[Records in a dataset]
----

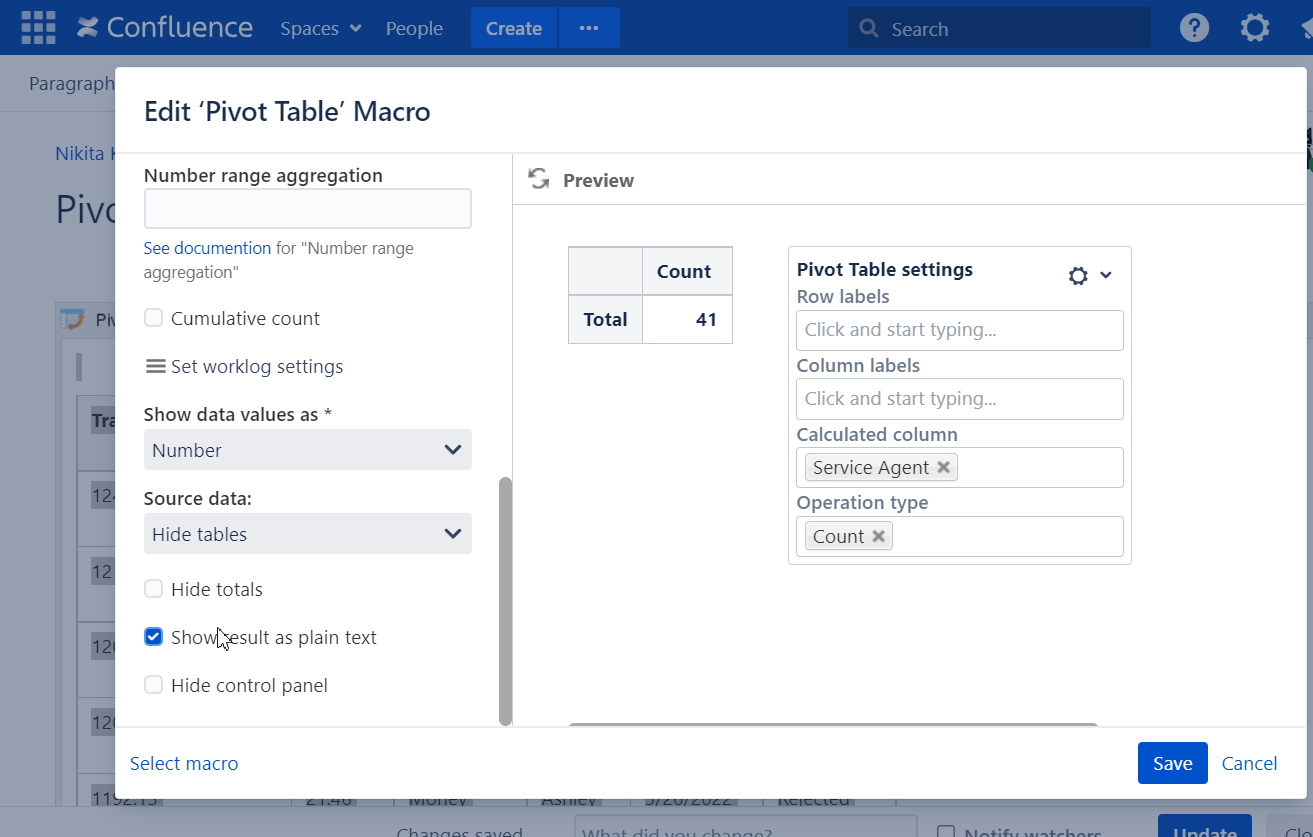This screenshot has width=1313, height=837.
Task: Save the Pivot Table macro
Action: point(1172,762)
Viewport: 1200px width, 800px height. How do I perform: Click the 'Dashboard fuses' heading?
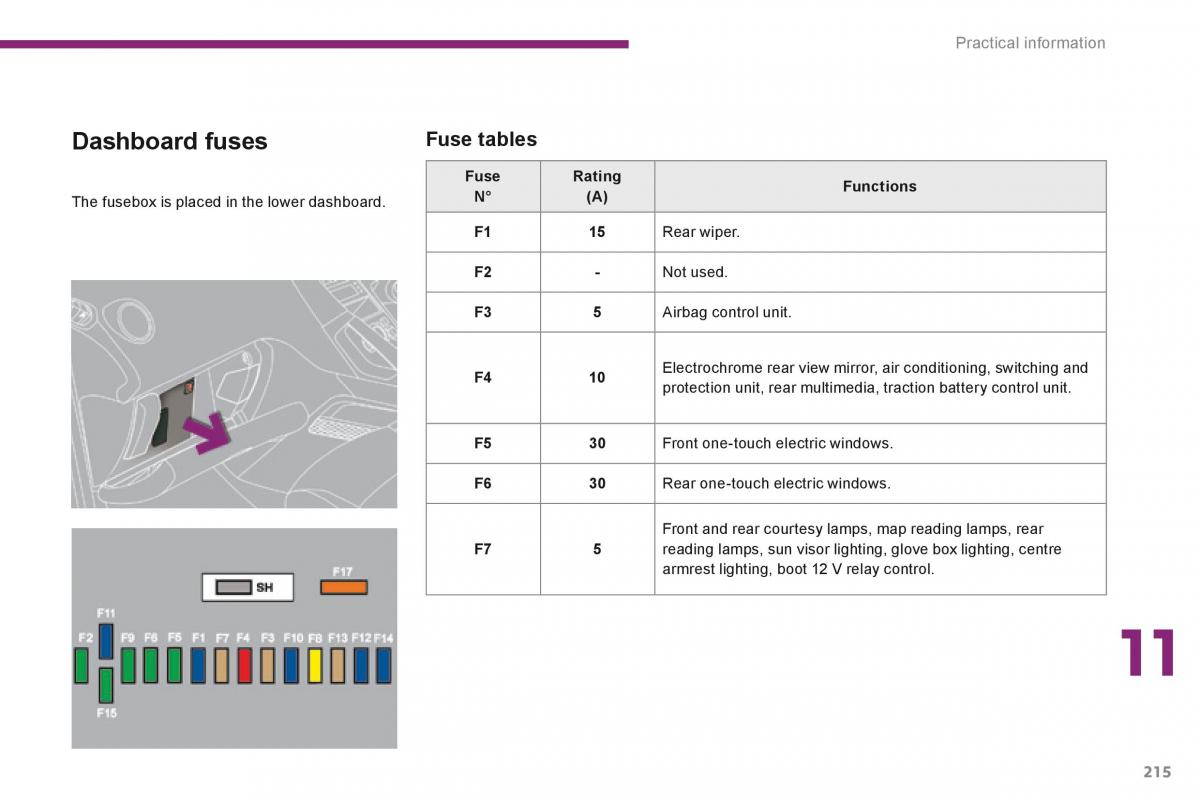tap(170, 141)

----

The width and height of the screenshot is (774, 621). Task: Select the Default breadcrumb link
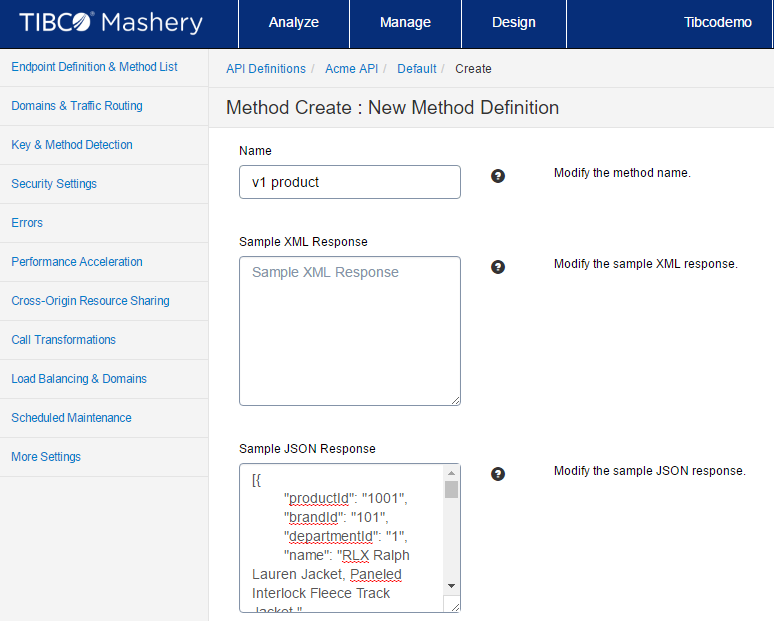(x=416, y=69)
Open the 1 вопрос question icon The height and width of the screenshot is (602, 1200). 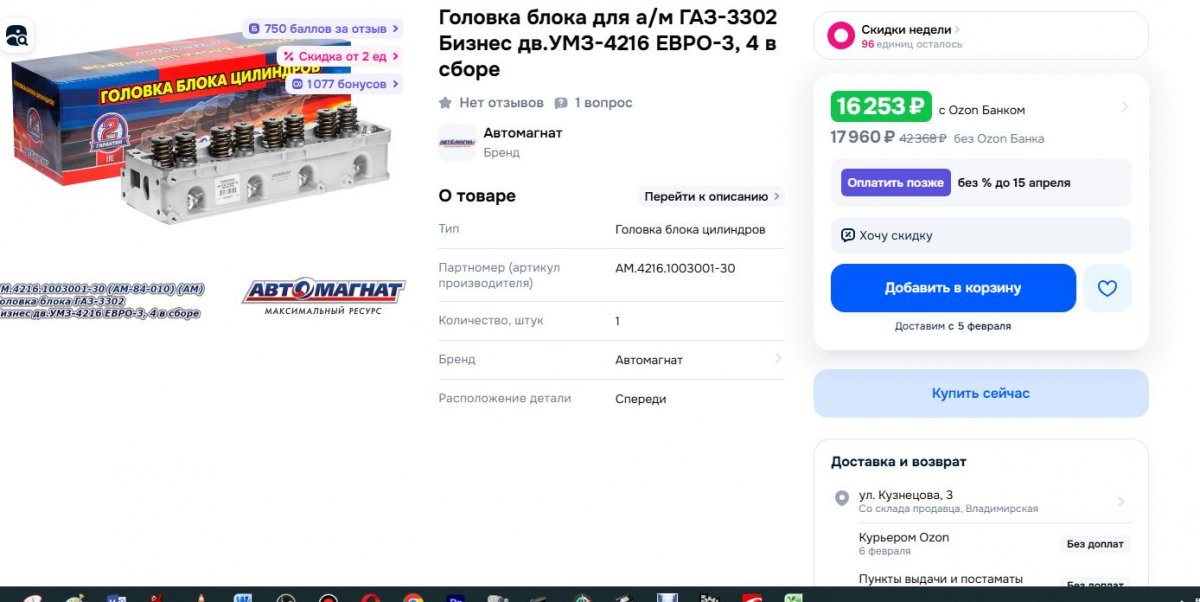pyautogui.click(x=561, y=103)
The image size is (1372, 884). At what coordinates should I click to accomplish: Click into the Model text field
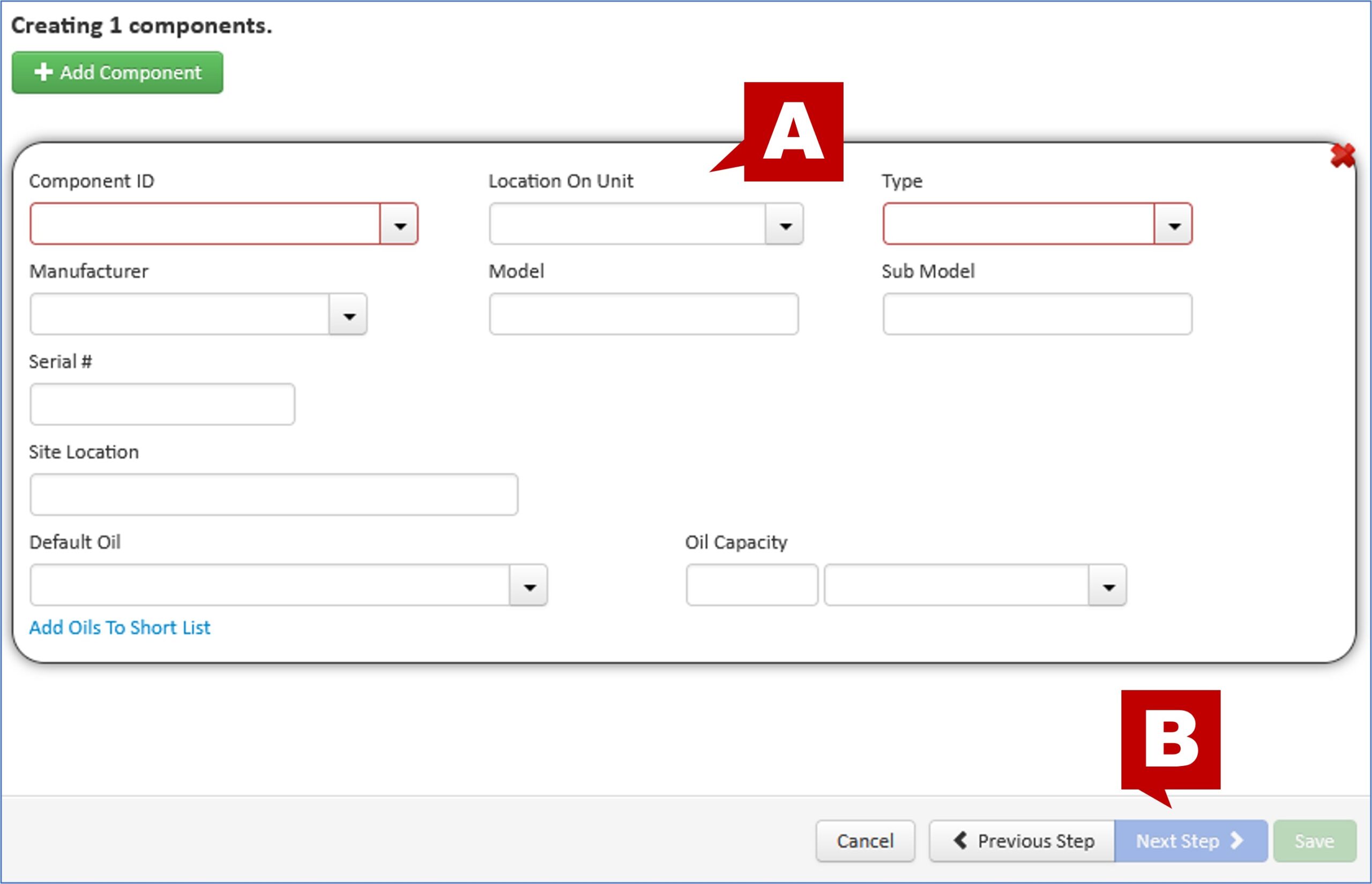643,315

----

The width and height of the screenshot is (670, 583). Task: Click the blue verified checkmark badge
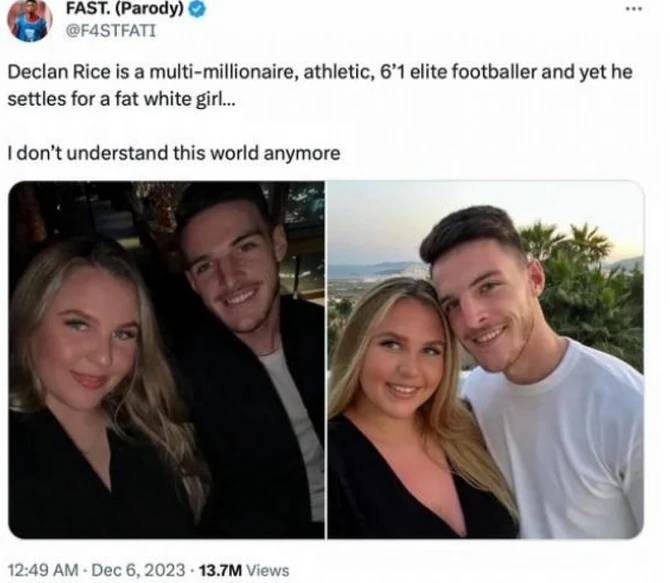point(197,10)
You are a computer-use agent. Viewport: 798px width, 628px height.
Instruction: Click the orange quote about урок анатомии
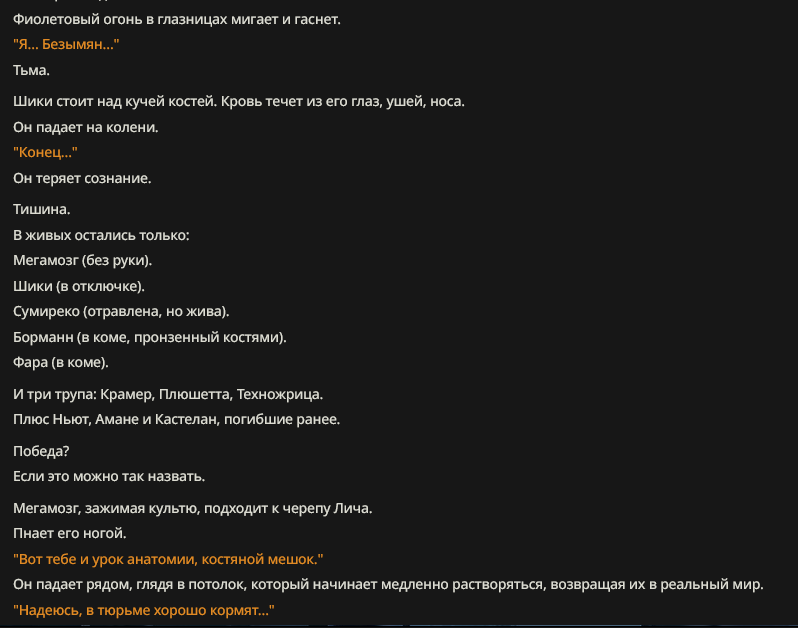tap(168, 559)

----

• EXERCISE BRIEF:
Copy out every line of the listing from the one containing "This screenshot has width=1313, height=837." down to the one containing "tap(170, 141)", keeping both of those lines. Omit the pictures.

• EXERCISE RESPONSE:
This screenshot has width=1313, height=837.
Task: Save the Pivot Table macro
Action: point(1172,762)
Viewport: 1200px width, 800px height. How do I perform: Click the 'Dashboard fuses' heading?
tap(170, 141)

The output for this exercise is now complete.